Problem description: A faithful copy of each entry below is expected, with the images removed.

[Records from a collection]
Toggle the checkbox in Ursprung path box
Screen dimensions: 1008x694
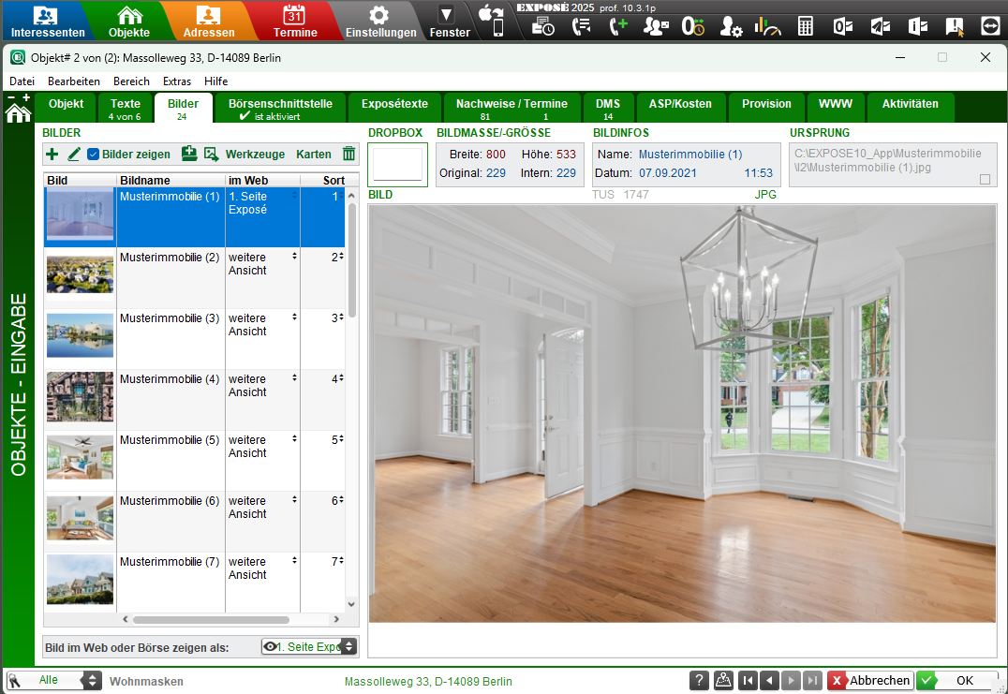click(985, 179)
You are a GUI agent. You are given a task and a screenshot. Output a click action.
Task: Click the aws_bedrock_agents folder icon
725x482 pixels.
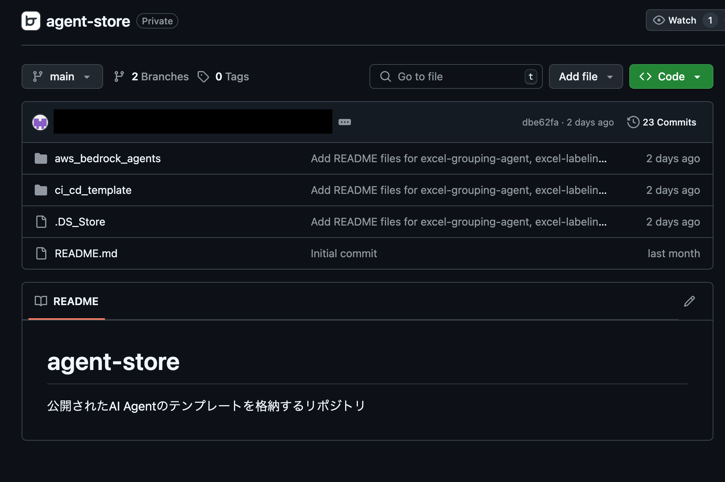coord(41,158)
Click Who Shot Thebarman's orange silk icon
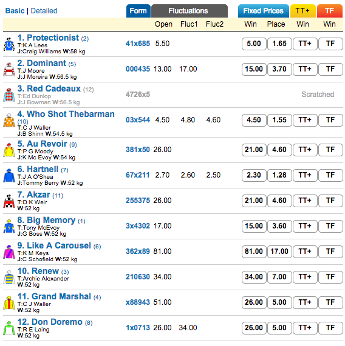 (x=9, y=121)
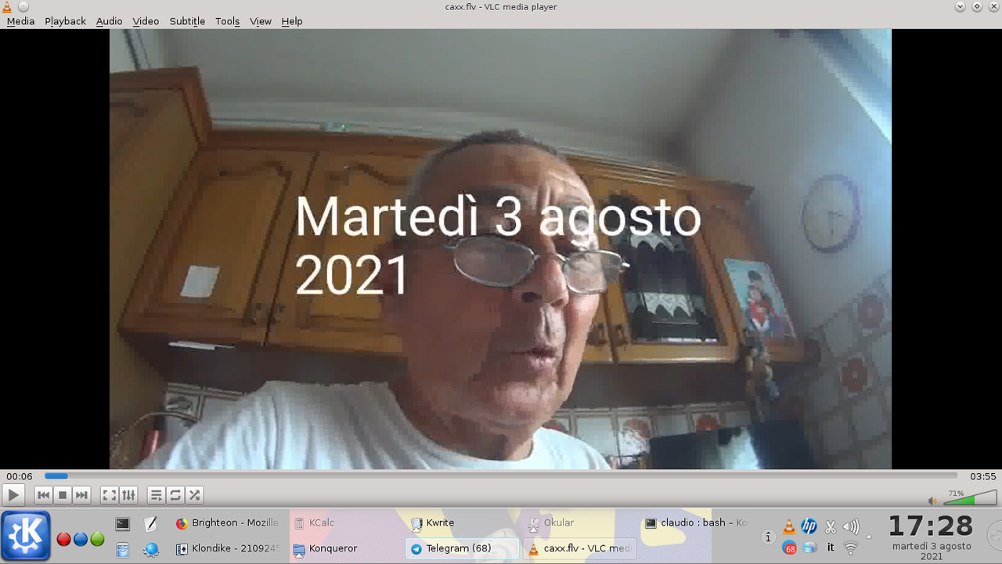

Answer to this problem:
Toggle the checkbox in Ursprung path box
Screen dimensions: 1008x694
click(985, 179)
You are a GUI agent. You are given a task and a screenshot. Output a click action.
Task: Click the aws_bedrock_agents folder icon
725x482 pixels.
coord(41,158)
Click Who Shot Thebarman's orange silk icon
 (x=9, y=121)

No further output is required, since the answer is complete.